**DATA FOR ANALYSIS**
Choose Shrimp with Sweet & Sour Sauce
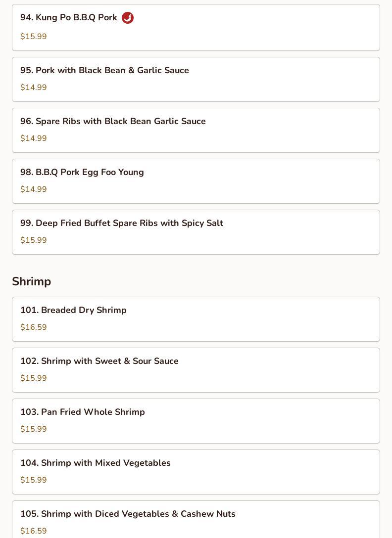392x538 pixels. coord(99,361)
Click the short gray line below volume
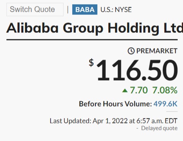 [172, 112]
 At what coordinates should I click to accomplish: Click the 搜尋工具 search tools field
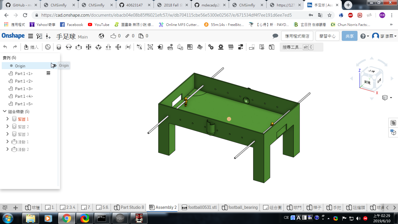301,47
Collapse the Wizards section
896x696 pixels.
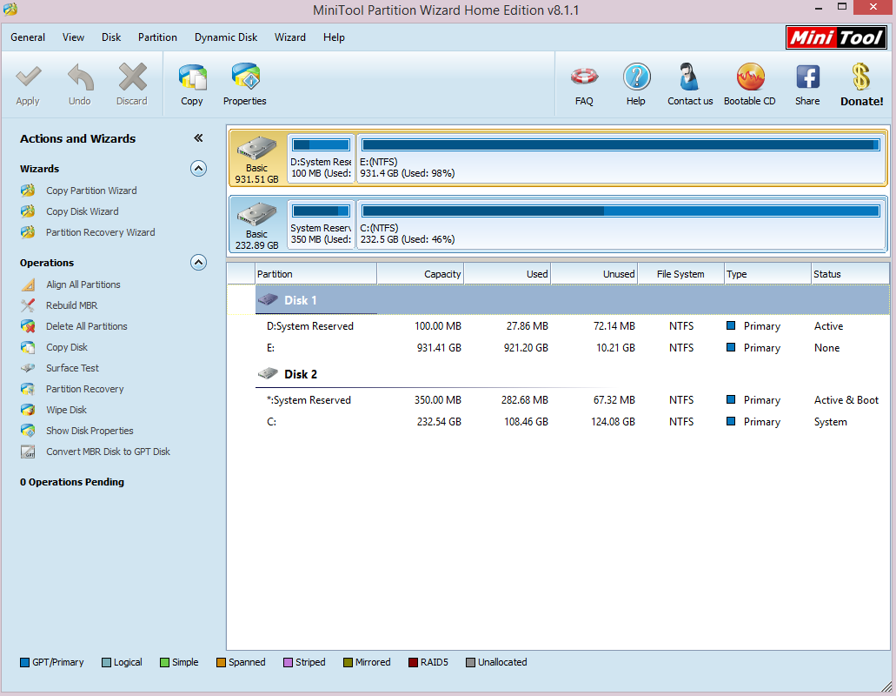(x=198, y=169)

---

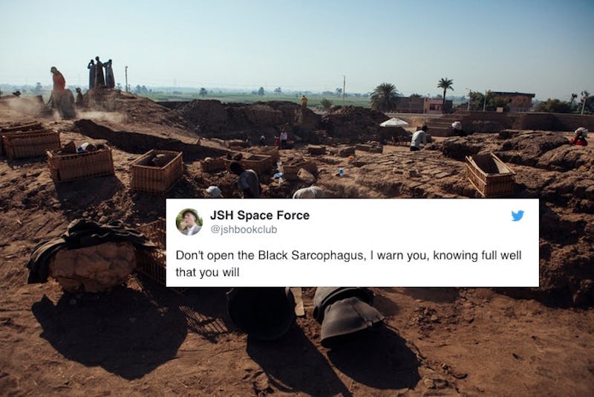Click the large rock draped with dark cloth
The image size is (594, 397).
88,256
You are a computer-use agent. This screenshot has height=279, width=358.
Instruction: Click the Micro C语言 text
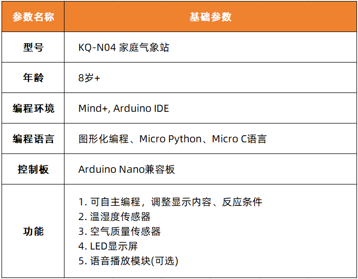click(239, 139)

**GOAL OF THE EXERCISE**
In the listing above, find the line with "Choose Shrimp with Sweet & Sour Sauce" and the line with "Collapse the Wizards section". Output both, plus every line between them, and no pictures.

**TASK RESULT**
Choose Shrimp with Sweet & Sour Sauce
392x538 pixels. coord(99,361)
Click the short gray line below volume
 [172, 112]
 At what coordinates should I click to accomplish: Click the 搜尋工具 search tools field
301,47
Collapse the Wizards section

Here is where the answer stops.